Fr. Gregory Hesse was a character, to be sure. He was something of a caricature of baroque Catholicism, witty, humorous, ultra-Scholastic, and very biting. Initially a worker at the Mercedes-Benz factory, he entered priestly studies in Rome, earned doctorates in Canon Law and Theology from the Angelicum (degrees which he considered worthless), was ordained by Cardinal Marella in St. Peter's Basilica in 1981, and worked as a secretary to Cardinal Stickler in the Vatican for a few years. After orthodoxy forced him into retirement, he discovered the "TLM," although refusing the vintages from Pius XII onward, and, despite, being canonically on good terms with Rome himself, began a loose affiliation with the Society of St. Pius X.
In his theology, Hesse was a Latin neo-Scholastic: precise and legal, although in non-Roman matters he did defer to the Eastern traditions. With regards to the papacy he balanced Vatican I and the limitations on the papacy's power that exist in the Church tradition, glossing over the fact Pius IX did not want them. Most of his opinions were exactly that of Lefebvre's Fraternity at the time: the third Fatima revelation is hidden, the pope is a heretic ("ze pope is a hairy-tik"), the new Mass is probably invalid in the vernacular and so on. Still, he gave his unusual opinions and his less outlandish ideas on the concept of tradition and the immutability of it, including the pope's meddling power, a degree of eloquence his peers the Fraternity lacked. He refused Pius XII's tinkering with Holy Week and passive-aggressively nails him in the video below at 21:30.
Hesse was something of a fop, dressing as a monsignor according to a privilege Urban VIII bestowed on all priests ordained in St. Peter's Basilica (no one tell Fr. Zed!). He was rarely found without a glass of wine and enjoyed the simple wit of G.K. Chesterton.

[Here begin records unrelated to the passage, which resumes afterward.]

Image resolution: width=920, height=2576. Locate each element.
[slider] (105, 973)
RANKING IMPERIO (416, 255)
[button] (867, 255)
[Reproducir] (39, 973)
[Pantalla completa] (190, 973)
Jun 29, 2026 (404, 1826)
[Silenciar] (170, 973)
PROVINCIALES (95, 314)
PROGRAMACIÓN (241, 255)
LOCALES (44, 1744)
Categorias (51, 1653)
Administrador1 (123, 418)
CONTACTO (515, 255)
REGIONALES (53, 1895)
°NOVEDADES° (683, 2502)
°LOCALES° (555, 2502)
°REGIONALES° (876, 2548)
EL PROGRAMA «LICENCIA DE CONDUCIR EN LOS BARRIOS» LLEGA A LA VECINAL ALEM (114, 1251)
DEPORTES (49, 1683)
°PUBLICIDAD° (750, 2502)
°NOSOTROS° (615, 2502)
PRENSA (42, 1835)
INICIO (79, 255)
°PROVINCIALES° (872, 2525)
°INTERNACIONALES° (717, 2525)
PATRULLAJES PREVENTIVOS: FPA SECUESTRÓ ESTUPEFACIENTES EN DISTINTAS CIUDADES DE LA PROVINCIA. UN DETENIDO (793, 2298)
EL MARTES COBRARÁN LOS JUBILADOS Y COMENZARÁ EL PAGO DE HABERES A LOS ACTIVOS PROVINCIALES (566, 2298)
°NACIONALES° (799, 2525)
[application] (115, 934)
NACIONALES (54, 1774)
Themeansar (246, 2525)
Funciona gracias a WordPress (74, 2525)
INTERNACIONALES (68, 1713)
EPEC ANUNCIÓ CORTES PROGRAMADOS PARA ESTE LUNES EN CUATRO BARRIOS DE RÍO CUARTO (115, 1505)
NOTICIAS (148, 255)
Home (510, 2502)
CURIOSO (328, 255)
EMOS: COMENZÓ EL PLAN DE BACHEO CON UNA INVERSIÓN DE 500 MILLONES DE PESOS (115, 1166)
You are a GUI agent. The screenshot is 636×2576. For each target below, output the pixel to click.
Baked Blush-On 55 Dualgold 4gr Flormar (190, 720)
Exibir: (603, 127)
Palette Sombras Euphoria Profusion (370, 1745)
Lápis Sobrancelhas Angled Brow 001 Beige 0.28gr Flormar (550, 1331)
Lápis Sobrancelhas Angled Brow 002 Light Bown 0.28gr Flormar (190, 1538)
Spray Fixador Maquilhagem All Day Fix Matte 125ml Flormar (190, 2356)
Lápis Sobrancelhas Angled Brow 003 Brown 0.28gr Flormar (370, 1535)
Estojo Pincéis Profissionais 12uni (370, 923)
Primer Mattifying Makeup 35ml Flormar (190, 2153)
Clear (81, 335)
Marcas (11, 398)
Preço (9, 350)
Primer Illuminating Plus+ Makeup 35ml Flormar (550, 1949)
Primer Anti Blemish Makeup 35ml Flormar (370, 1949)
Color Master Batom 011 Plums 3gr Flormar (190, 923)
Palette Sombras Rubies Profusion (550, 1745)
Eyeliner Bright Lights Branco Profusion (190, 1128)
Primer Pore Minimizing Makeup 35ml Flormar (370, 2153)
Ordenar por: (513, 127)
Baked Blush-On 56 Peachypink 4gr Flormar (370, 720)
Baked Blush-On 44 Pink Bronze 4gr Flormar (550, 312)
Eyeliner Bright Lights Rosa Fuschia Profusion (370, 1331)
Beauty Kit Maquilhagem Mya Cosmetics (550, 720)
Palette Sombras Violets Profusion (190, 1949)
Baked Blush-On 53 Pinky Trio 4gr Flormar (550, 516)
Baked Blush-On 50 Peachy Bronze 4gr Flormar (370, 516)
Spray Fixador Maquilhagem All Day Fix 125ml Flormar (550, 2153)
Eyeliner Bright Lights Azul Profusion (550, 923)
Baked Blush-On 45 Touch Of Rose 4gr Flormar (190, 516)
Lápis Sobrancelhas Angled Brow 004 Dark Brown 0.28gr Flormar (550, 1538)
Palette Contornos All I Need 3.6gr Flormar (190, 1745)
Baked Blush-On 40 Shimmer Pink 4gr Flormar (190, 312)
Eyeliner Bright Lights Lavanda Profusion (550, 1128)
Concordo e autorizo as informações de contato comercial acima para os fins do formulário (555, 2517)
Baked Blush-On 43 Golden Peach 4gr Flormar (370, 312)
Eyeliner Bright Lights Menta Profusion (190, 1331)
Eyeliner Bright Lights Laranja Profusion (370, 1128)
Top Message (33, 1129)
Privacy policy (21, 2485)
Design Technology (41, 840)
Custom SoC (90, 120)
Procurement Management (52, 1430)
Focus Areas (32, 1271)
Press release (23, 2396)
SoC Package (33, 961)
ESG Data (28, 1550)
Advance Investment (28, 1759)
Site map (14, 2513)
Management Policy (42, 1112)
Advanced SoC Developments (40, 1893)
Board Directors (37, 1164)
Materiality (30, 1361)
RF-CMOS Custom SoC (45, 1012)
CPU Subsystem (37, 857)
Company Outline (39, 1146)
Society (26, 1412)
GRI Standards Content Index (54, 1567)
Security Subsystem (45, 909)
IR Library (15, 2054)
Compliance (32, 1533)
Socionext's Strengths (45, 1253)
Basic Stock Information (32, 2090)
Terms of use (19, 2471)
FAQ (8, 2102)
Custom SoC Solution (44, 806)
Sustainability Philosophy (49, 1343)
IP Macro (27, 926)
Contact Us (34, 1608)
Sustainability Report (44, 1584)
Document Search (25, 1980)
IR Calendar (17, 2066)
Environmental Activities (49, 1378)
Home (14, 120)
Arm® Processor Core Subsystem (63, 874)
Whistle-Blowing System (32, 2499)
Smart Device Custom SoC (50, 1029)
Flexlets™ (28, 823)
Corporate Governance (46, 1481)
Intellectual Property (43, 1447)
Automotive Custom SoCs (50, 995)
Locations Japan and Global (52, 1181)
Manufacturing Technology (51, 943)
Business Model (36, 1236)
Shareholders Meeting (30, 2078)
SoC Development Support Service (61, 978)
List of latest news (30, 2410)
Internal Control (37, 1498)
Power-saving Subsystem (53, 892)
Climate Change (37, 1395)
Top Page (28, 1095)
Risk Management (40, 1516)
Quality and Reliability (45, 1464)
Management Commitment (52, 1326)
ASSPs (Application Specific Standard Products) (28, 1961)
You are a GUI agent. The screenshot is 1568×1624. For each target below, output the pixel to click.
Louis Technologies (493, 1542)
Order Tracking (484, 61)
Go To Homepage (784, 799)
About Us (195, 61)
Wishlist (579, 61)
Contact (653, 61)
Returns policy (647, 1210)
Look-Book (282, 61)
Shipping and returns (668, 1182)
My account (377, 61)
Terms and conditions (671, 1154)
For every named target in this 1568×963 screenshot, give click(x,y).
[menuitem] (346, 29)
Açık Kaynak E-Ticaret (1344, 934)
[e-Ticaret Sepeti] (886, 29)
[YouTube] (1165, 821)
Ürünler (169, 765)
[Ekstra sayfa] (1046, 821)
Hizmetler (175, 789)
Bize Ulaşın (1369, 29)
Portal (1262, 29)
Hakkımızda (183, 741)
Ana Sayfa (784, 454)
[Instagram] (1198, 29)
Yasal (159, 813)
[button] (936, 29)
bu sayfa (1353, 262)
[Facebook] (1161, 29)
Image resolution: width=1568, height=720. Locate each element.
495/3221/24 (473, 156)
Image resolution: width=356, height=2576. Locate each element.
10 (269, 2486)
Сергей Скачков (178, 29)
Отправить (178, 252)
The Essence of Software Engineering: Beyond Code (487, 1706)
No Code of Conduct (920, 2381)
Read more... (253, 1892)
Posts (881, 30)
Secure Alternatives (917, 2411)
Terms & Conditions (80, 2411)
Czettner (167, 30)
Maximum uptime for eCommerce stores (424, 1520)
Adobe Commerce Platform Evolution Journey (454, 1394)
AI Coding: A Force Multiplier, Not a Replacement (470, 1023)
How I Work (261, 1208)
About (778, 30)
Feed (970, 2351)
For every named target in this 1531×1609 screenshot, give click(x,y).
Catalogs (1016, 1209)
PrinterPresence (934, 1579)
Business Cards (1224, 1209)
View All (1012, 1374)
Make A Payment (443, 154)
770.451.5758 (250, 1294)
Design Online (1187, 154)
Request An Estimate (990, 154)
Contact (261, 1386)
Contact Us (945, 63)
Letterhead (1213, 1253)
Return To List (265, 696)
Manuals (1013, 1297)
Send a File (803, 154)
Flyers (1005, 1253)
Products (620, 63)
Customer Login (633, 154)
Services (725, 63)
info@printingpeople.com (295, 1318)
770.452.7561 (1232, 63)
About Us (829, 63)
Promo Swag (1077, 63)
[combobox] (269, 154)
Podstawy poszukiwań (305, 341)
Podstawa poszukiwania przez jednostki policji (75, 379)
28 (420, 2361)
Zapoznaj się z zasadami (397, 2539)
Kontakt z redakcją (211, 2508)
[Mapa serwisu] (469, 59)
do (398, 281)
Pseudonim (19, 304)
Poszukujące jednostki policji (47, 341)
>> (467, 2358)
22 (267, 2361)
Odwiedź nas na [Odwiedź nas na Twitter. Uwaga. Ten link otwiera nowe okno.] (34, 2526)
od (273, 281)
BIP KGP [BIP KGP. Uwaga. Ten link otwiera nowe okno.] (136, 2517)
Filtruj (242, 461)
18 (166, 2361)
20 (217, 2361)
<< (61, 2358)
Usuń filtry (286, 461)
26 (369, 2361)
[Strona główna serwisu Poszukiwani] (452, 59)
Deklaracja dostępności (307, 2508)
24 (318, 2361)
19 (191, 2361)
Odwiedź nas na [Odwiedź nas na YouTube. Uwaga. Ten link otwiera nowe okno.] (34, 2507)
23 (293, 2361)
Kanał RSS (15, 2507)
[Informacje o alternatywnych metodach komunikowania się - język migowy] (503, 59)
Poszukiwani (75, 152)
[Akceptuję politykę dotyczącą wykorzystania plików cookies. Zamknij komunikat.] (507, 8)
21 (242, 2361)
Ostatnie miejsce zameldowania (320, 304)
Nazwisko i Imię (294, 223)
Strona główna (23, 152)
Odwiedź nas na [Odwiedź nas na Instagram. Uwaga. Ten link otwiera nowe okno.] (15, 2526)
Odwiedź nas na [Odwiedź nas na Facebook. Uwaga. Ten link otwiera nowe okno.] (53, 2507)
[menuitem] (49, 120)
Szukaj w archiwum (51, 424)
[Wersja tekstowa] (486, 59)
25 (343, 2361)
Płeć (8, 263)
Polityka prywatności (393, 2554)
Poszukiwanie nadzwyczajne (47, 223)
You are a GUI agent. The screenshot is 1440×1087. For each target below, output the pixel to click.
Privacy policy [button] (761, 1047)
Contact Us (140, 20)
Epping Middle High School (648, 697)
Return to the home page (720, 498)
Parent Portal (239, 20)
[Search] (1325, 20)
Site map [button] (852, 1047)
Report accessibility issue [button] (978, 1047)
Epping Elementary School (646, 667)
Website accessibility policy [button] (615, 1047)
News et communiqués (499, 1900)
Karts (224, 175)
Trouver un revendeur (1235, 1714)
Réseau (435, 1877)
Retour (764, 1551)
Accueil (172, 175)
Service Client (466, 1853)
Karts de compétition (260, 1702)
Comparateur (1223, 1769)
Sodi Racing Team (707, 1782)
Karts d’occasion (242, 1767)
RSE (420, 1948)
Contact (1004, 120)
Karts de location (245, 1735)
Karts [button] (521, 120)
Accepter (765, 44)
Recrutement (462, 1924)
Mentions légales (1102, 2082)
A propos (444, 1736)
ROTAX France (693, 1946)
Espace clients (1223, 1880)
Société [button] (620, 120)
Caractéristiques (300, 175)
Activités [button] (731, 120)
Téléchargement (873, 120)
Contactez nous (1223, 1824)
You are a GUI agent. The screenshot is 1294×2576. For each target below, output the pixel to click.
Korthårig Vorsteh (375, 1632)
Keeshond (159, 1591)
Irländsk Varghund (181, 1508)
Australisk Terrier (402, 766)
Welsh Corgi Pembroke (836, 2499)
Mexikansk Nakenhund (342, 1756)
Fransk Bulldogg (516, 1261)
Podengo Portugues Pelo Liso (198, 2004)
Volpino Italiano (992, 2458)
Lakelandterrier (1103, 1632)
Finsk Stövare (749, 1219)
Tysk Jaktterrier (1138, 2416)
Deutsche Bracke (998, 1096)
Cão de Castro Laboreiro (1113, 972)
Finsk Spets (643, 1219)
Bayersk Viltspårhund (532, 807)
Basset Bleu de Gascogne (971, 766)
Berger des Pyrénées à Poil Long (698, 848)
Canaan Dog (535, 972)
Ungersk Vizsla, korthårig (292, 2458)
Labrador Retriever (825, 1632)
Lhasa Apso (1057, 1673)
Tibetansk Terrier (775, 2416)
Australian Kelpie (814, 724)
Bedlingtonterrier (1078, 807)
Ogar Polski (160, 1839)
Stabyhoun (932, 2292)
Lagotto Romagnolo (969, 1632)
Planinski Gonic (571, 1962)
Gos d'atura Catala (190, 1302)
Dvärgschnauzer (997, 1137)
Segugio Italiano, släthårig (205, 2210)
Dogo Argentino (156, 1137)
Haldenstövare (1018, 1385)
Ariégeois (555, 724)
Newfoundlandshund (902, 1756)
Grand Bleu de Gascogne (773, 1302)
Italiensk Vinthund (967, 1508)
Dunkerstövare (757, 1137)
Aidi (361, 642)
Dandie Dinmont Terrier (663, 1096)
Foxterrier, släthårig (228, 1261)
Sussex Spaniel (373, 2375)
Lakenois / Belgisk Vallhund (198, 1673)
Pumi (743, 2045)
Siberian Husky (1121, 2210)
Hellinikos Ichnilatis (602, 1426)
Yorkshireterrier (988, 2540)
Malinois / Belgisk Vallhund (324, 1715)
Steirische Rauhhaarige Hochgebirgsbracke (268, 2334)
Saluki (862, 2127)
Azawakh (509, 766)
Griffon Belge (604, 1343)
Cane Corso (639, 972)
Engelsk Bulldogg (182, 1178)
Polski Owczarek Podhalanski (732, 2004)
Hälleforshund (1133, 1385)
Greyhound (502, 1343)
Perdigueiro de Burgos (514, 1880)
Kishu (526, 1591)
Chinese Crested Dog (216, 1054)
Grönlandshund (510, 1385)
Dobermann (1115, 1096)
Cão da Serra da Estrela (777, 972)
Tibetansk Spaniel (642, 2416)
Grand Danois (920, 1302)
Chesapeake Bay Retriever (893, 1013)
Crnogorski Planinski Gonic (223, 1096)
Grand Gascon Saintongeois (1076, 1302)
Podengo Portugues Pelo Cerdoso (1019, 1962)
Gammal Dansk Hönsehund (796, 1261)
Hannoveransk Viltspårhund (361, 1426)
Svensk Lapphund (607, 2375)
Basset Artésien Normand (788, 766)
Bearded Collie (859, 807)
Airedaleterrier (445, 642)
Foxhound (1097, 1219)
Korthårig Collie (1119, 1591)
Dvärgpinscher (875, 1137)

When visiting the United States, he regularly took the opportunity to go after Democrats and to bond with his conservative allies.
Like Quintin Montgomery-Wright, Gregory Hesse was essentially a reactionary traditionalist who held almost all the positions as Marcel Lefebvre. Where he and Montgomery-Wright differed from Lefebvre's priests is character. We are attracted to sympathetic characters in books as we are in real life. Eccentrics make the world interesting, not the dull who suppress their personalities in misguided attempts at humility or careerism. With his love of red wine, right wing politics, American country music, and his German accent, Hesse possessed character in spades. With the passing of so many past characters we are bereft of interesting people in the traditional movement. Let us hope that the good Lord smiles on us again with more vibrant personalities. After all, Ss. Peter and Paul were hardly quiet simpletons who passively repeated what they read in a catechism.